'Collars and Necklines', Janey Ironside, A Fashion Alphabet
(via Jelanie shop)
Thanks to ladies Alexa and Zooey, there seems to have been one kind of neckline dominating the fashion headlines recently: the Peter Pan collar. Favoured in the 1930s, it was picked up again in the 1960s when a generation of young starlets used them to emphasise their wide-eyed youth or play against their not-so-innocent reputation. What neckline could look more charming on Mia, Catherine or Marianne?
(via Petit Bourgeois)
(via Adriana Sassoon)
Perhaps it's because I'm reaching the age where Peter Pan collars could make me look (as Janey warns) as mutton dressed as lamb but I'm finally beginning to get bored of the endless rehashes of this style used as a short cut to 'indie' style. At least Mary Quant made her collars more interesting by making them detachable.

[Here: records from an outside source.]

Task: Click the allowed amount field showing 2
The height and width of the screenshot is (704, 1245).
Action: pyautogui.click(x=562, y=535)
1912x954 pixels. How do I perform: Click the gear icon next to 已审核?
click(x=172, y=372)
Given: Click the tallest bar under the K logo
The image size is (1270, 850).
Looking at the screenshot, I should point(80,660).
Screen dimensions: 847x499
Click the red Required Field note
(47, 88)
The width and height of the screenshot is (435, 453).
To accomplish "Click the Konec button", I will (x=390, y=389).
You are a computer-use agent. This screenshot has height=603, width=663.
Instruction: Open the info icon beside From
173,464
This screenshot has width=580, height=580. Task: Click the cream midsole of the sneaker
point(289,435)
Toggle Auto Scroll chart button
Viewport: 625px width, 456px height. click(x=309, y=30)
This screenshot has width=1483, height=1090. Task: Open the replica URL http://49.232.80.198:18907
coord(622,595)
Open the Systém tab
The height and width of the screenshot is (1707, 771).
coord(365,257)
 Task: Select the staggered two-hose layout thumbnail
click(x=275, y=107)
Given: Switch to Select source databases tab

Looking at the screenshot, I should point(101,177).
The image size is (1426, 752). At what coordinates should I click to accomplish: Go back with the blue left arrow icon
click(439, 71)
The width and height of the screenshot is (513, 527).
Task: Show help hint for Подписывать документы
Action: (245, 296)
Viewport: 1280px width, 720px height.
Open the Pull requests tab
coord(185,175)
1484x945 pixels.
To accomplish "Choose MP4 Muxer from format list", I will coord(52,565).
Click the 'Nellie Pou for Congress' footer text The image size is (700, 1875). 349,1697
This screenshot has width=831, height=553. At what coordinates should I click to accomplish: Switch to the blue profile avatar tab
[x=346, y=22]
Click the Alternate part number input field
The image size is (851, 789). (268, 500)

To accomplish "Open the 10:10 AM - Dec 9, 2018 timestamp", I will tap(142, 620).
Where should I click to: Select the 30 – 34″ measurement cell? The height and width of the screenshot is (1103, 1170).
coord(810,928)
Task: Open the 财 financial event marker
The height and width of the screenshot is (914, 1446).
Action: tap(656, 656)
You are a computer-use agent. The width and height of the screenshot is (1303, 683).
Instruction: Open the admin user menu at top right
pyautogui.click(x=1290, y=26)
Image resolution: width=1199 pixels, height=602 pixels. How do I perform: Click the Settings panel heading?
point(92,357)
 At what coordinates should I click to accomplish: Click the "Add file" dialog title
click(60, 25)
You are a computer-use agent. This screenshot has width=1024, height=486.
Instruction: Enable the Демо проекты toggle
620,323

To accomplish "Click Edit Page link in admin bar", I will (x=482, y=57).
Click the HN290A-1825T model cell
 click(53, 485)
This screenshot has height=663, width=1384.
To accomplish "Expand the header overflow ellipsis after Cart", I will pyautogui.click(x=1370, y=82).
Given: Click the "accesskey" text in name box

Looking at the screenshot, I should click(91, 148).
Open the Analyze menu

For collar alternatives take a look at Fiona looking internet fabulous at the Save Our Shoes blog in her Cleo Ferin Mercury detachable illustrated number, or Refinery 29's four collar DIYs which had me well and truly messing up my Amazon recommendations by looking for collar tips.
However, there's still a lot more scope to get creative with collars. Janey Ironside's Fashion Alphabet lists a massive 49 different types of collars and necklines including Bryonic, Bertha, Cossack, Puritan and Highwayman collars. Such poetic-sounding names and styles are crying out to be reintroduced into more common circulation. When I look at these beautiful alternatives, it makes me vow to be more adventurous in my collar of choice. Afterall, as Janey writes, "there is vital importance in a neckline".
(via Teapot Shortage)
(via Vintage Chic)
Surely now Royals are apparently our style icons once again, Di's favourite kind of collar - the piecrust - is due for a revival? (I meant Princess Diana but it's worn here by Lady Diana Rigg).
(Vogue November 1971)
Don't you think this (unnamed) model looks a bit like Vogue's cover girl last month, Florence Welch?
Though perhaps a Steve Strange Elizabethan-style ruff is taking it all a step too far.